La société KRITE sollicite des délais de paiement en faisant valoir que sa situation financière ne lui permet pas de payer les sommes réclamées. Elle expose que son bilan 2023 laisse apparaitre un bénéfice de 7 273 euros et qu’à la suite du décès du dirigeant de la société AGFL, celle-ci a été radiée par le greffe, rendant toute communication impossible avec le bailleur. Elle précise que ce n’est qu’à la reprise de la société par ses héritiers que ces derniers ont formé des demandes extrêmement importantes au titre de prétendus arriérés de loyer.

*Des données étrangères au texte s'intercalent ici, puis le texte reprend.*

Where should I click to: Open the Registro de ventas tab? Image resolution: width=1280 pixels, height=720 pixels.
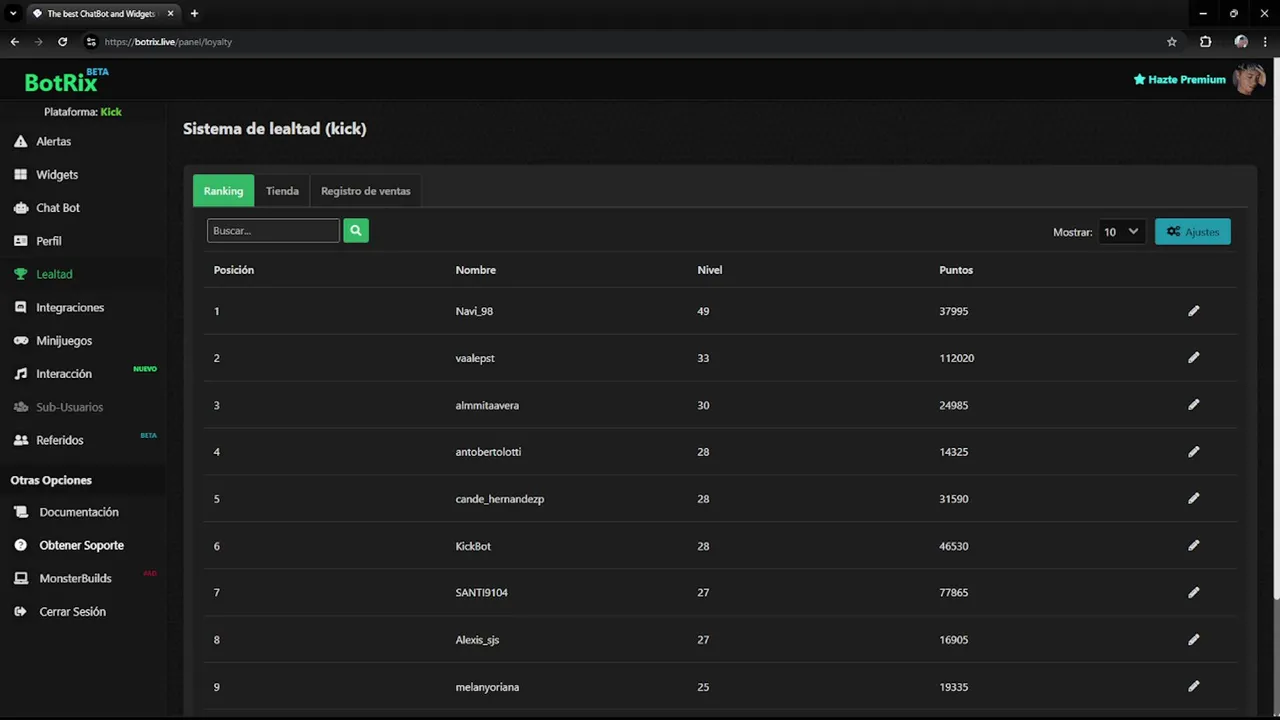tap(365, 191)
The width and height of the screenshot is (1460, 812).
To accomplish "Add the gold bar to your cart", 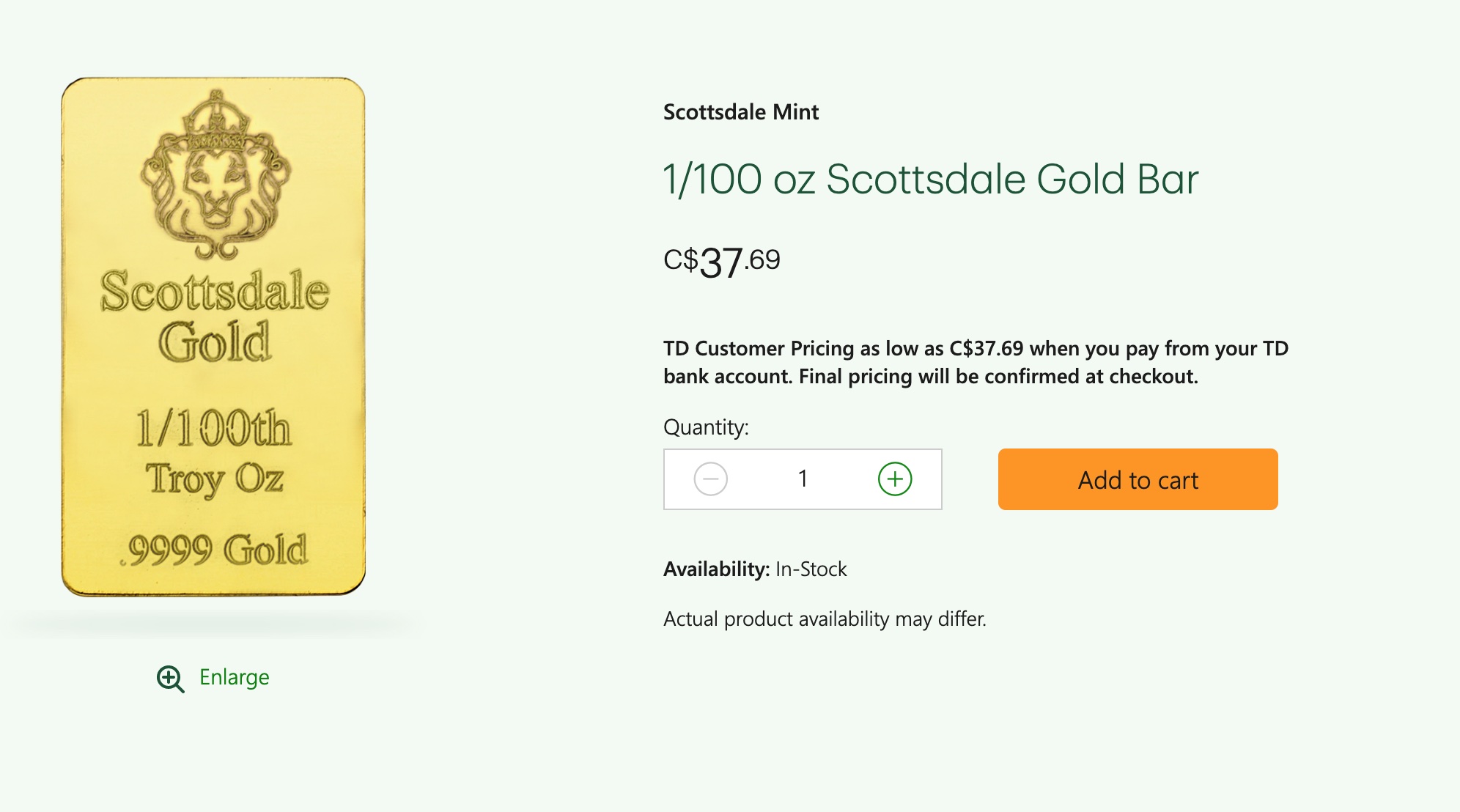I will tap(1137, 479).
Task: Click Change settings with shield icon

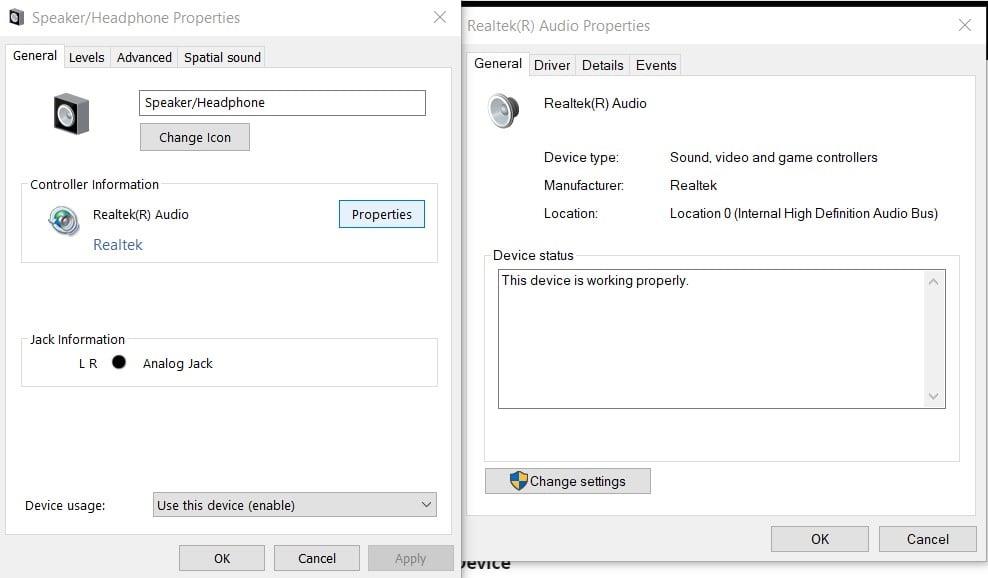Action: click(x=567, y=481)

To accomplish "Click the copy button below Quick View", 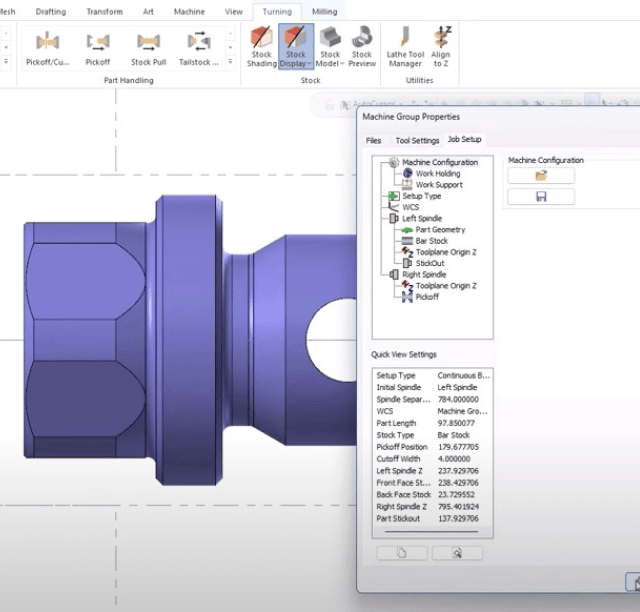I will (402, 553).
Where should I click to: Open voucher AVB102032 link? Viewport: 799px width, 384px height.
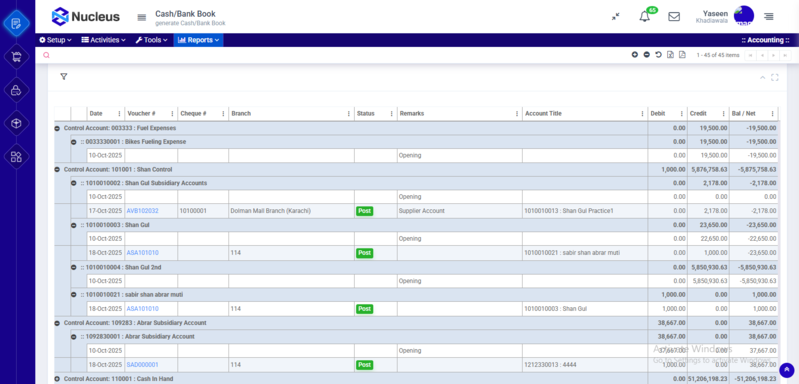(142, 211)

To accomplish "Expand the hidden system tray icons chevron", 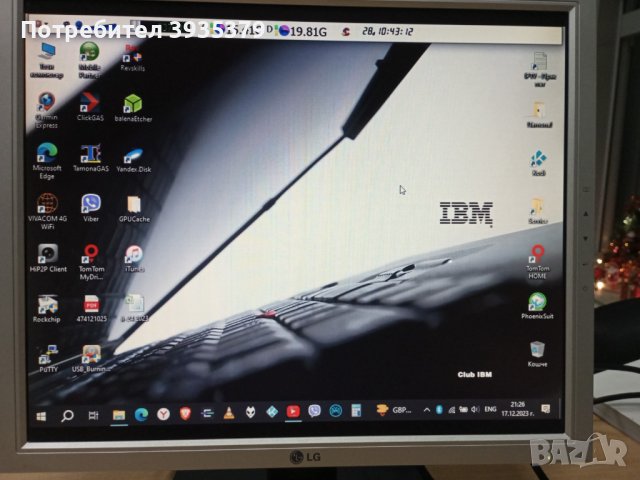I will click(427, 410).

Or, il ressort des pièces produites que la société KRITE n’établit pas la preuve des difficultés financières alléguées et ne démontre pas avoir procédé à des efforts de paiement en vue de l’apurement de sa dette.
Dès lors, et compte tenu des délais de fait dont la société KRITE a déjà bénéficié, il ne sera pas fait droit à la demande de délais.

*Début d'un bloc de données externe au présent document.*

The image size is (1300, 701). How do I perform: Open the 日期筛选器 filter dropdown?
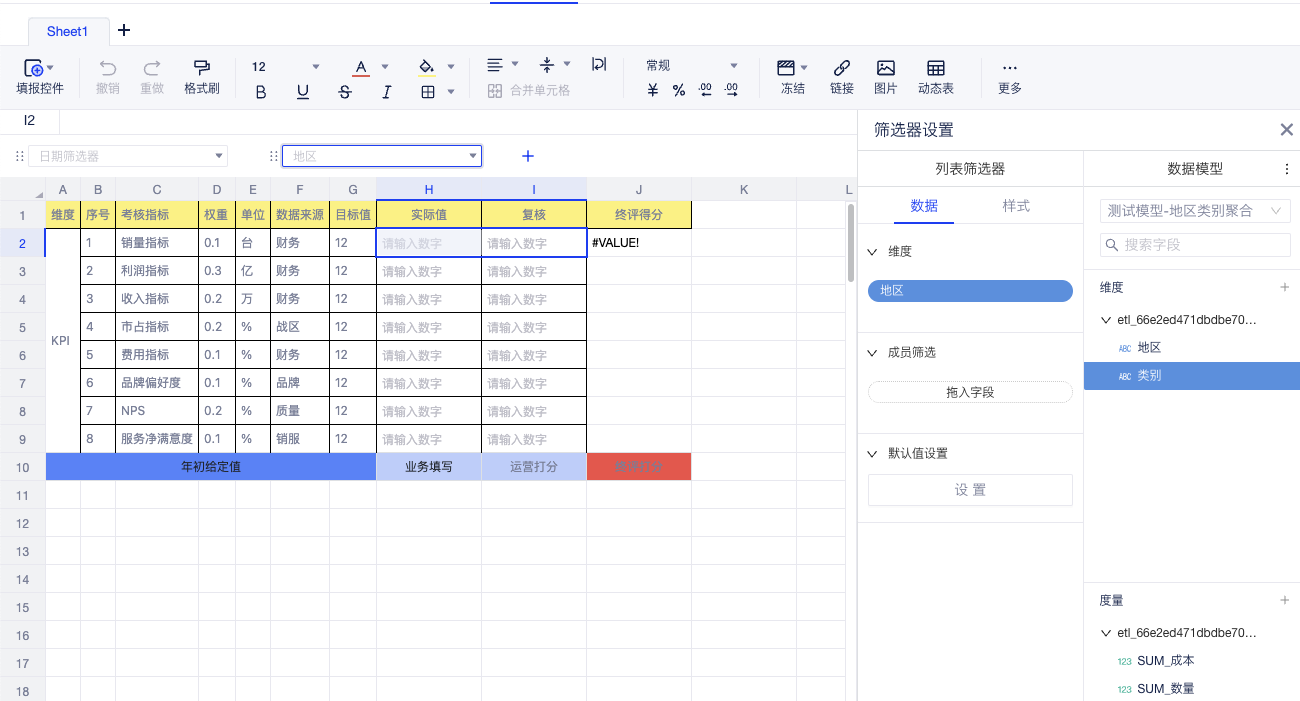128,156
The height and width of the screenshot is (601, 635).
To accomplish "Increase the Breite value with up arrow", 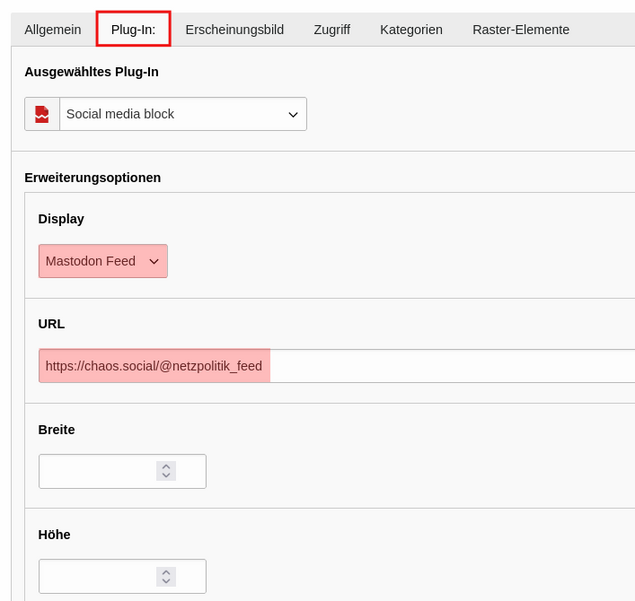I will coord(166,466).
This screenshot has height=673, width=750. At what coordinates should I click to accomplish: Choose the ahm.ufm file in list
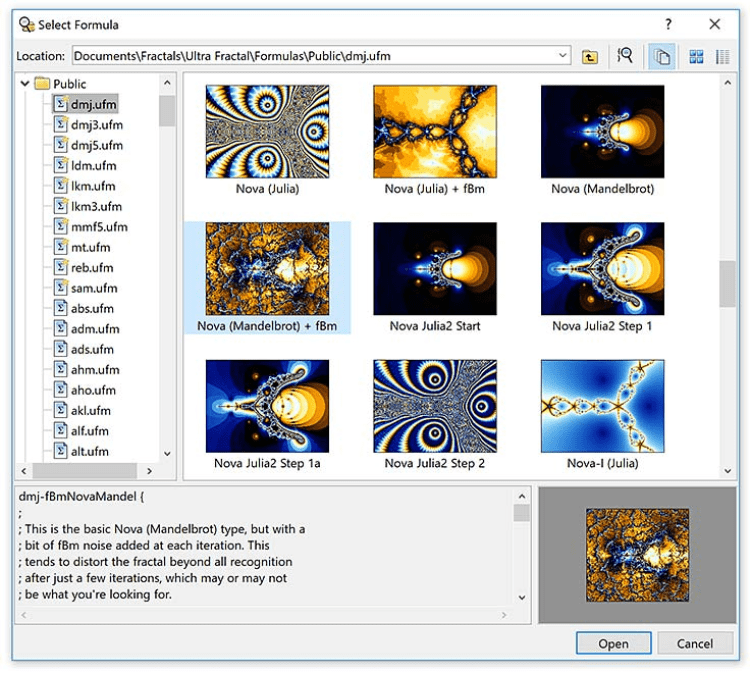point(94,370)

Sur l’article 700 du code de procédure civile et les dépens
L’article 491, alinéa 2 du Code de procédure civile dispose que le juge statuant en référé statue sur les dépens.

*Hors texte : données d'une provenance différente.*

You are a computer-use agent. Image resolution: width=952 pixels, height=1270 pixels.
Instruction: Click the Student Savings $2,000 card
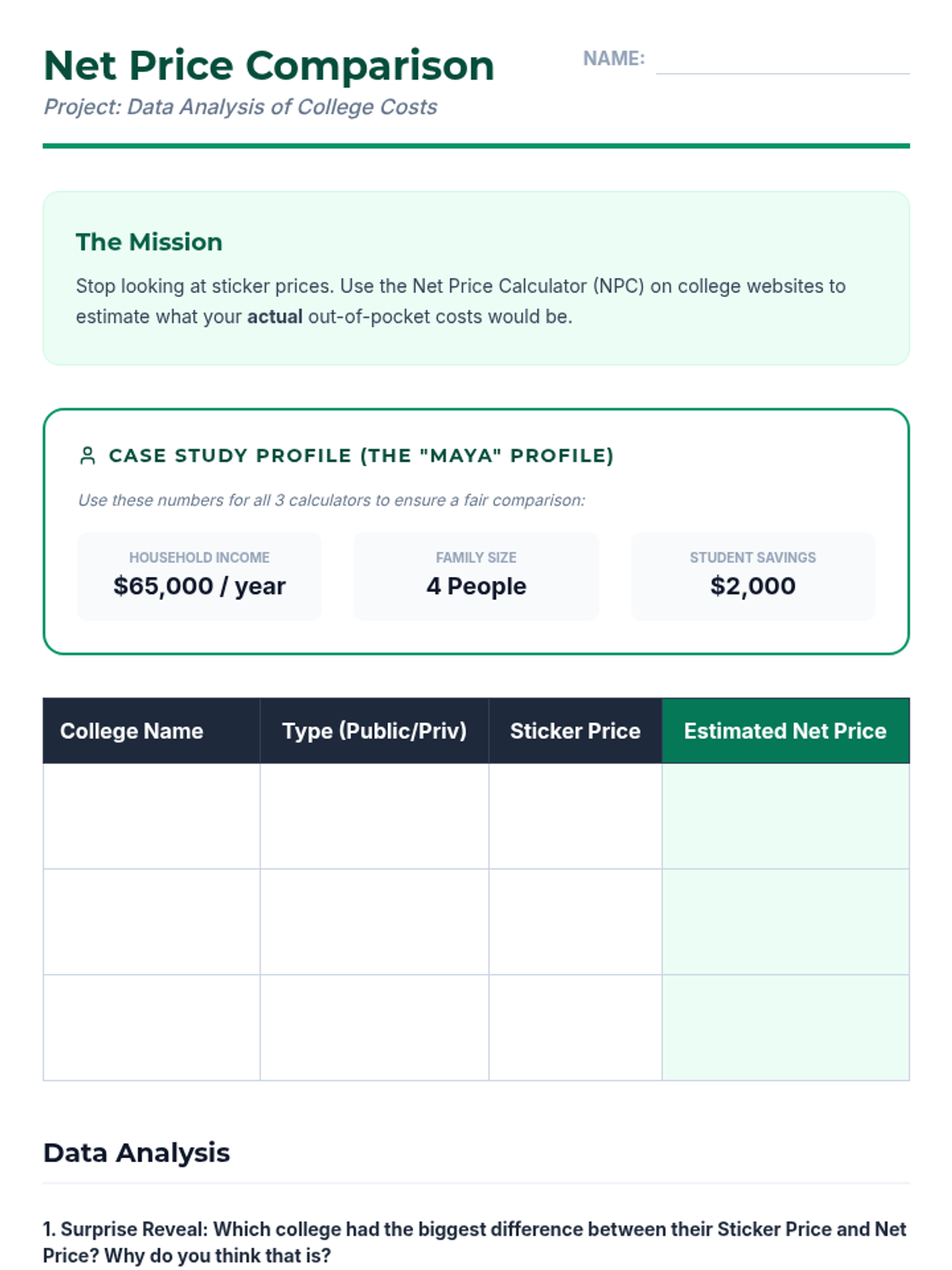click(753, 575)
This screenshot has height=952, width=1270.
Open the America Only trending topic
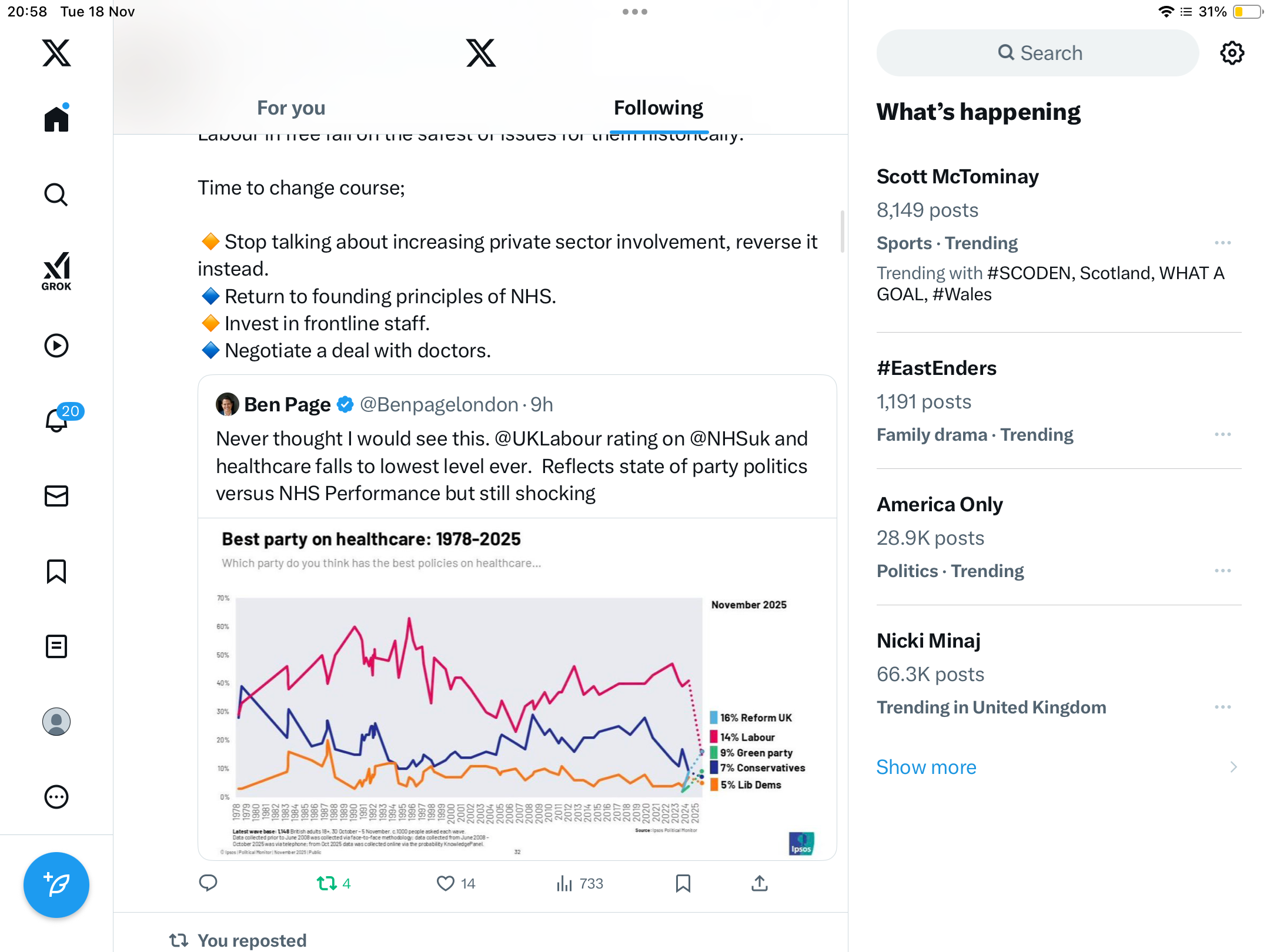point(940,504)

L’article 696 dudit code précise que la partie perdante est condamnée aux dépens, à moins que le juge, par décision motivée, n’en mette la totalité ou une fraction à la charge d’une autre partie.
La société KRITE, qui succombe, supportera la charge des entiers dépens.
Il apparaît inéquitable de laisser à la charge de la société AGFL le montant des frais irrépétibles et il y aura lieu de condamner la société KRITE à lui payer la somme de 2.500 euros sur le fondement de l’article 700 du code de procédure civile.
Il convient de rappeler que l’exécution provisoire est de droit.
PAR CES MOTIFS
Statuant publiquement, par ordonnance contradictoire et en premier ressort, rendue par mise à disposition au greffe,
DECLARONS recevable la demande de paiement de la taxe foncière 2020 et la demande de paiement des indemnités d’occupation ;
DECLARONS irrecevable la demande en paiement de la taxe foncière 2019 par l’effet de la prescription ;
CONDAMNONS la société KRITE à payer à la société AGFL la somme provisionnelle de 8.745,60 euros au titre des impayés de taxes foncières majorés de la TVA pour les années 2020 à 2023, avec intérêts de retard au taux légal à compter de la présente ordonnance ;
DISONS n’y avoir lieu à référé sur le surplus des demandes ;
REJETONS la demande subsidiaire de délais de paiement ;
CONDAMNONS la société KRITE au paiement des dépens ;
CONDAMNONS la société KRITE à payer à la société AGFL la somme de 2.500 euros au titre de l’article 700 du code de procédure civile ;
RAPPELONS que la présente décision est exécutoire à titre provisoire ;
Fait au Tribunal Judiciaire de Pontoise, le 15 Octobre 2025.